WORK TO BE COMPLETED: Return each line of the items below that contains the word "height". Letter case must match.

Entries for locating words and elements:
◇ ◇ ◇ ◇ ◇ ◇ ◇
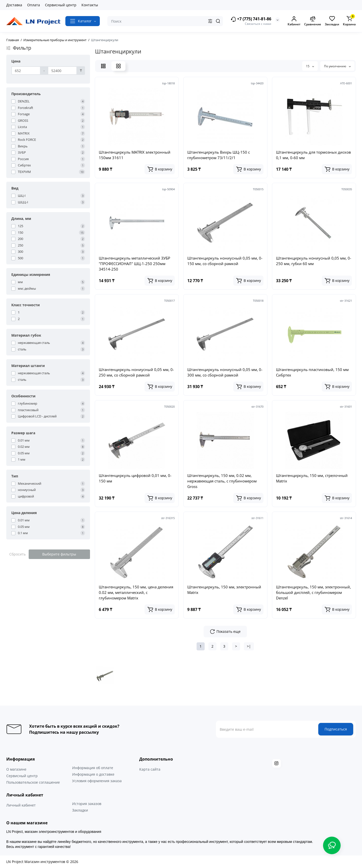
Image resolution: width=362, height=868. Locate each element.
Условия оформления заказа (97, 781)
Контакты (90, 5)
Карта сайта (150, 769)
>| (249, 646)
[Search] (218, 21)
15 (310, 66)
◇ ◇ ◇ ◇ ◇ ◇ ◇
SOLUTION FOR THIS EXERCISE:
Image resolution: width=362, height=868. Locate each element.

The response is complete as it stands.